A total of 864 human cases of H5N1 have been reported to the World Health Organisation (WHO) since 2003, with 456 human deaths recorded, giving an estimated fatality rate of about 50 per cent.

And while World Health Organisation director-general Tedros Adhanom Ghebreyesus recently said the risk to humans was low at the moment, that could easily change.

“The recent spillover to mammals needs to be monitored closely,” he said at a press briefing last week.

“For the moment, WHO assesses the risk to humans as low.

“But we cannot assume that will remain the case. And we must prepare for any change in the status quo.”

And according to Reuters, the sheer number of cases of the virus in wild bird populations indicates that it will be next to impossible to bring outbreaks in chicken farms under control any time soon.

A string of industry insiders also told Reuters the virus was now a year-round concern, and not merely during the spring migration seasons, which was previously the case.

“It’s a new war,” Bret Marsh, the state veterinarian in the US state of Indiana, told the network.

“It’s basically a 12-month vigil.”

Earlier this week, Argentina and Uruguay detected their first infections, with both nations declaring national sanitary emergencies.

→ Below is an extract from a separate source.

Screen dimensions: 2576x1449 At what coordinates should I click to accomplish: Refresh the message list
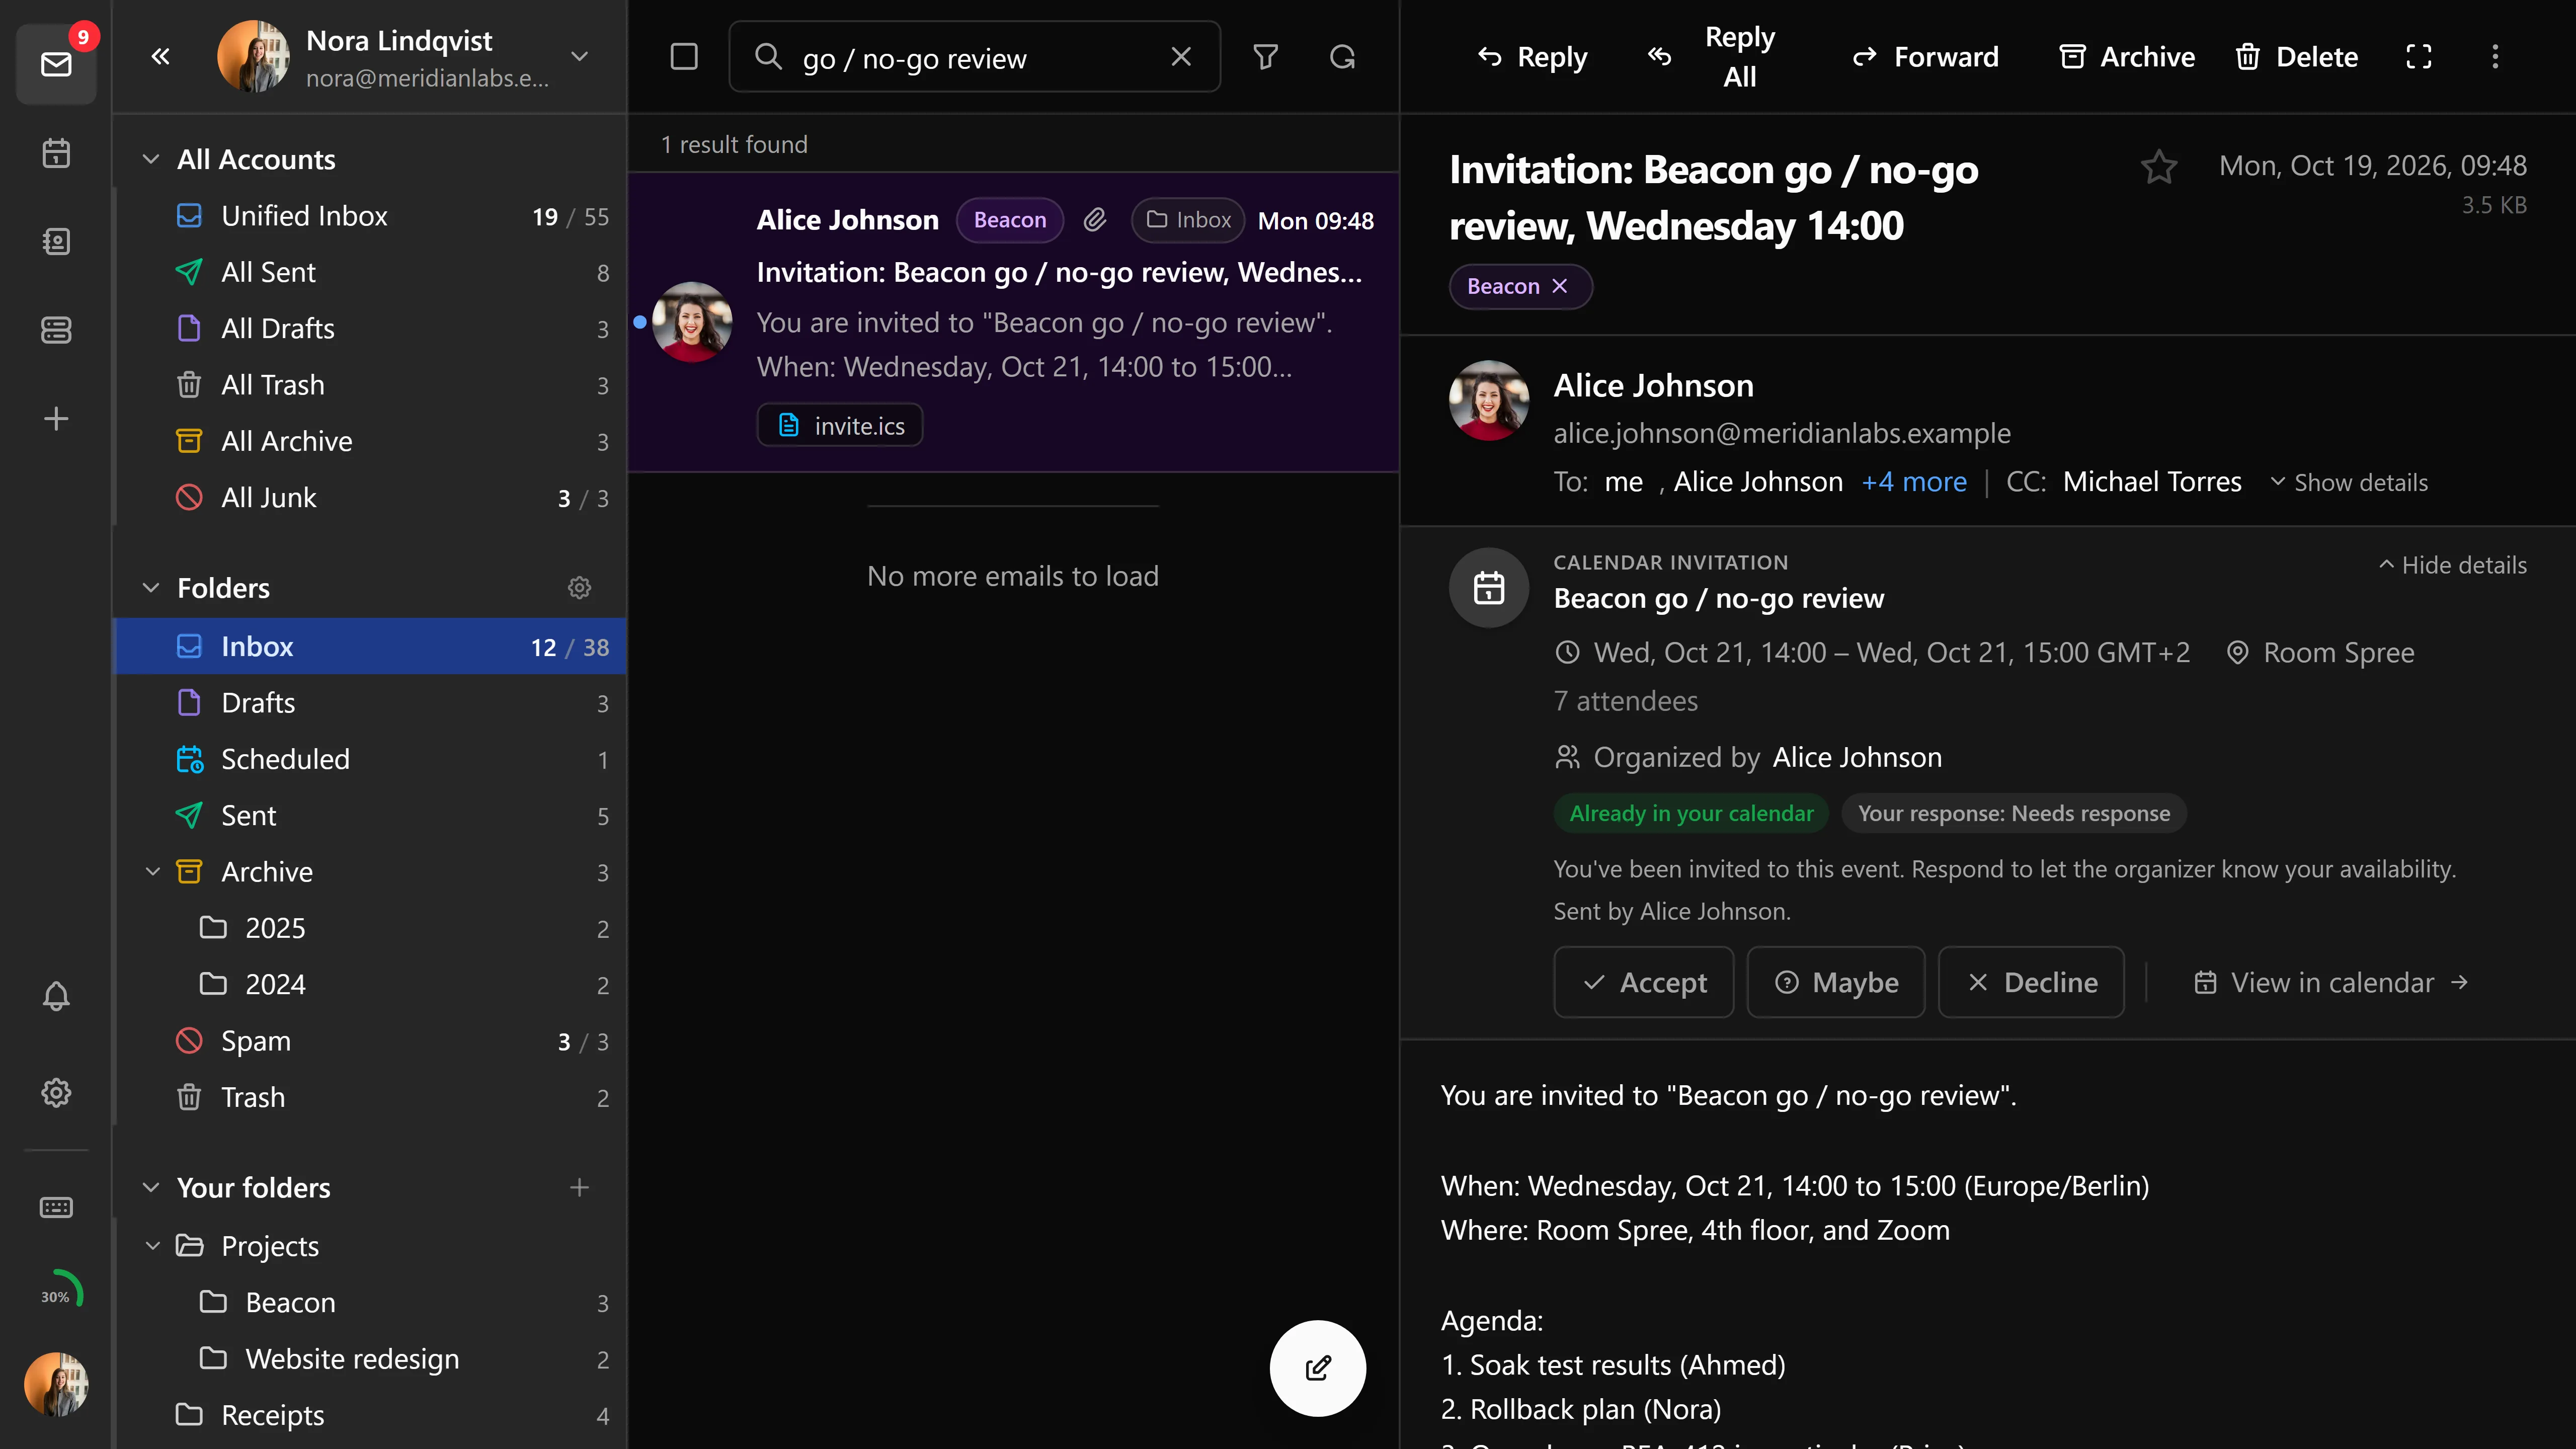pos(1342,57)
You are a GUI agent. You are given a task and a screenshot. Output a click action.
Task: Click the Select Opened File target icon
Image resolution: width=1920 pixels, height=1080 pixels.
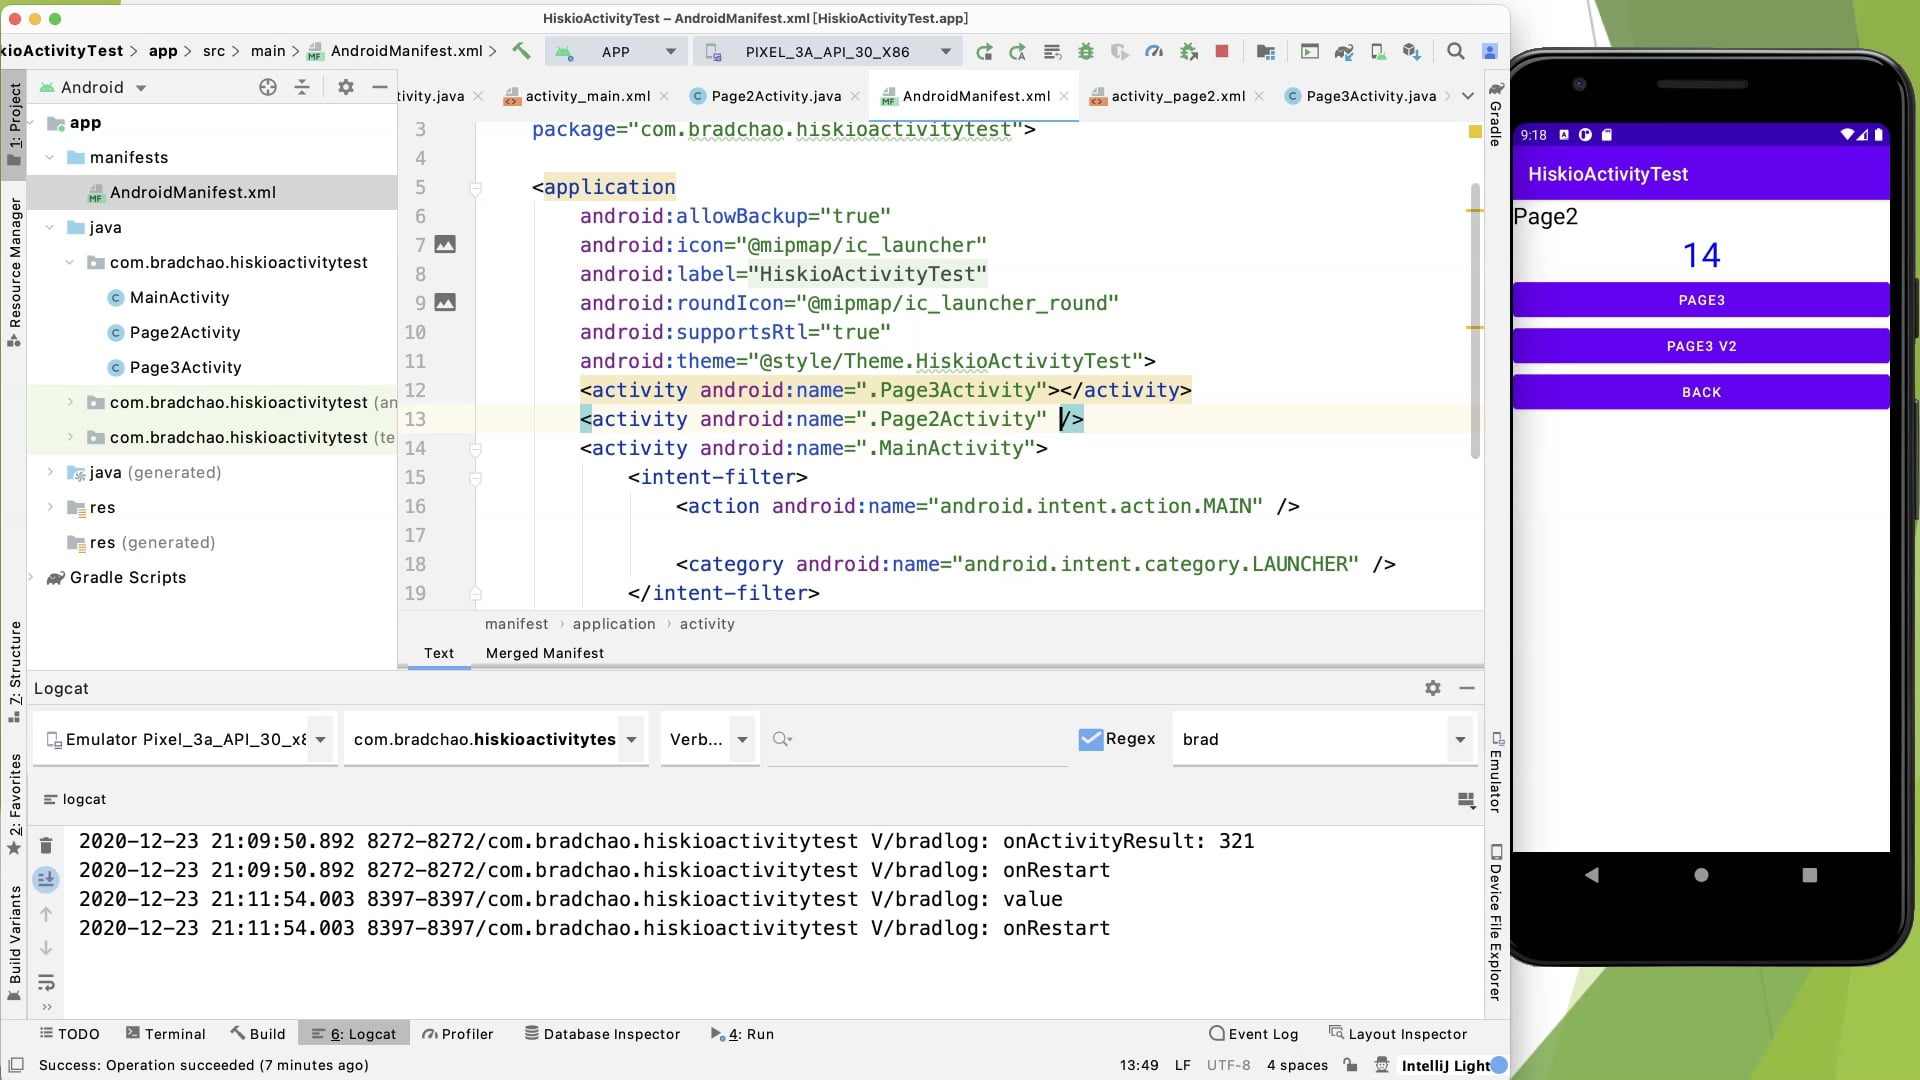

And for now at least, it seems the threat is here to stay.

“The continuous circulation of the virus poses great risks and may result in more spillover events in mammals,” Isabella Monne, a veterinarian at IZSVe, recently told the Bulletin.

“A virus that is able to transmit to mammals needs to be stopped before it may become a matter of public health concern, as we learnt from the SARS-CoV2 lesson.”

Luckily, there have never been any cases of H5N1 detected in Australia, although strains of the HPAI virus have been found in the past.

But with the latest outbreak spreading faster and further than ever before, local experts are on high alert and desperately hoping the devastating virus won’t reach our shores.